Abstract

The prevalence of stroke in SCD patients was reported to be around 4%; however, the pediatric category was among the higher risk group for stroke compared to young and middle age adults. Furthermore, the risk of OSA increases in SCD children. The objective of this study is to calculate the prevalence of stroke in children with SCD with and without obstructive sleep apnea. This is a cross-sectional study held at two major tertiary hospitals in Jeddah, Saudi Arabia. Inclusion criteria included patients aged between 2 and 18 at the time of enrollment with confirmed SCD. The primary outcome of the study was at least one documented episode of stroke over the last 3years. OSA was assessed using PSQ. A total of 150 children with SCD were included in the study.

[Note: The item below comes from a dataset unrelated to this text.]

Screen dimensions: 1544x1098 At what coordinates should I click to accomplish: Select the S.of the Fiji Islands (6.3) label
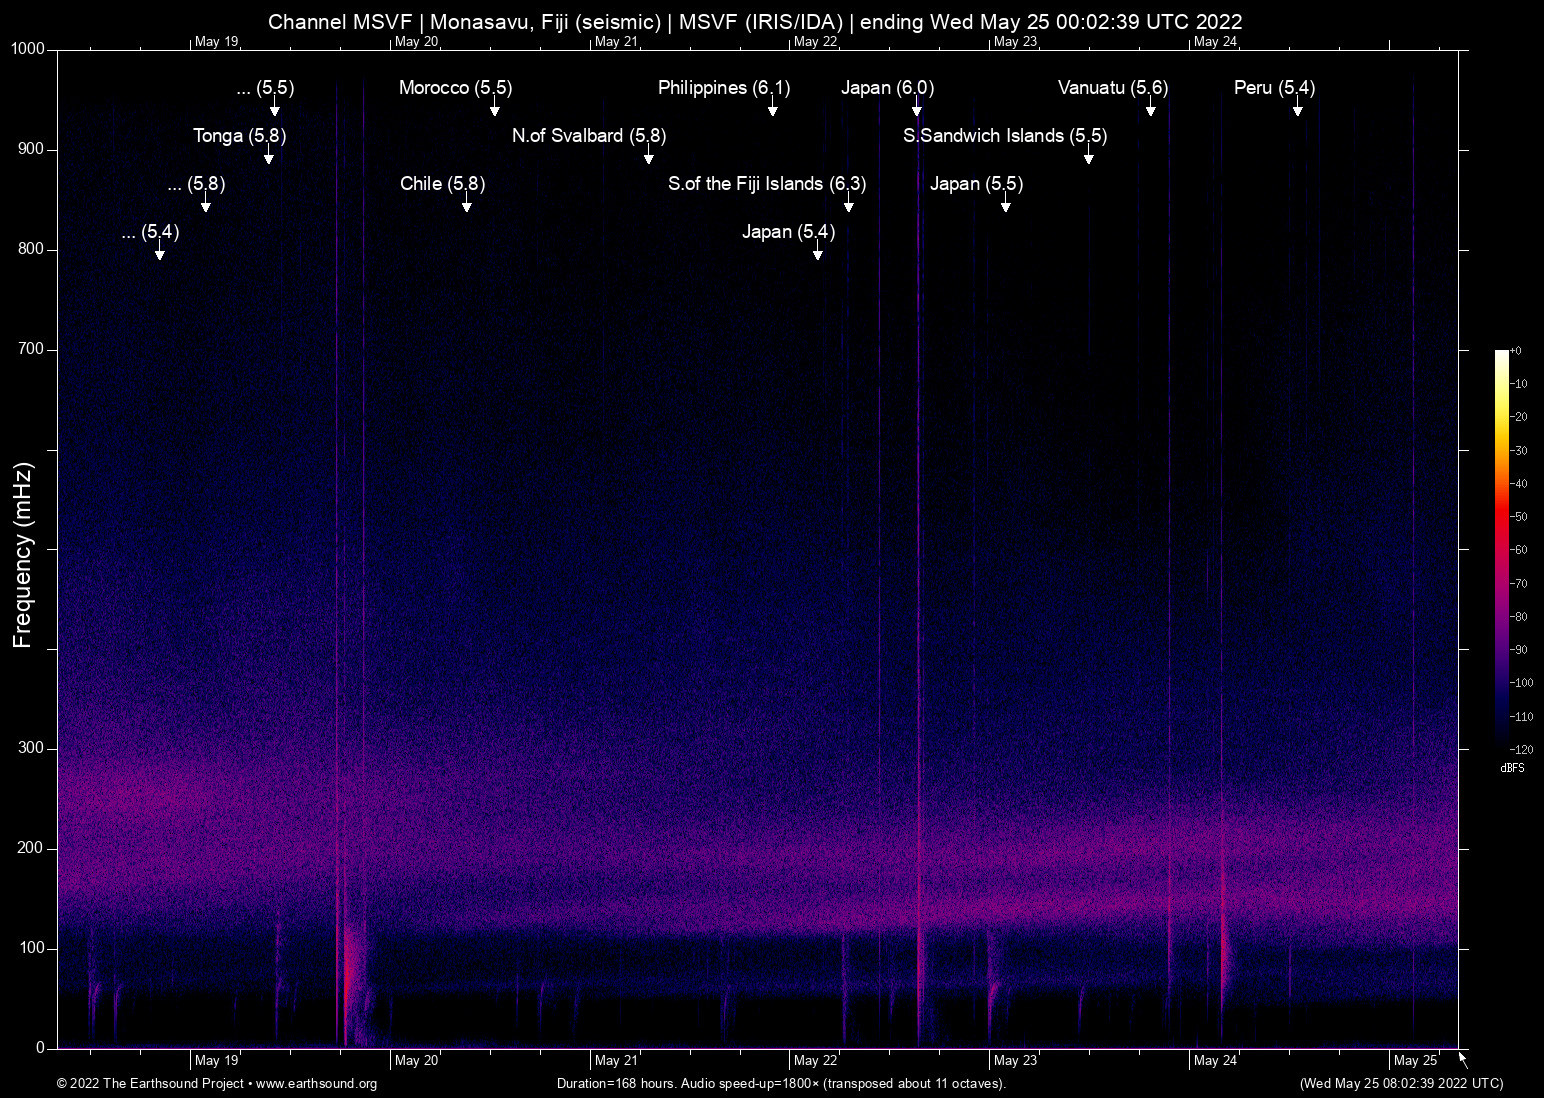click(x=767, y=184)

The mean age was 9.6 (±4.3). Most of the sample (85.3%) were sickle-cell anemia with HbSS. Children who were positive for OSA were at higher odds of having a stroke [OR 2.97; 95% CI 1.13-7.75 (P = 0.02)]. The relationship between OSA and stroke was not significant in the multivariant analysis. Patients who had OSA had a higher prevalence of stroke compared to non-OSA patients by 16% with almost three times higher odds. The difference was statistically significant in bivariant but not multivariant analysis. The rate of hospitalization, emergency visit, and blood transfusion were not affected by OSA status. Screening for OSA in high-risk patients such as SCD children and early management could prevent the risk of SCD complications.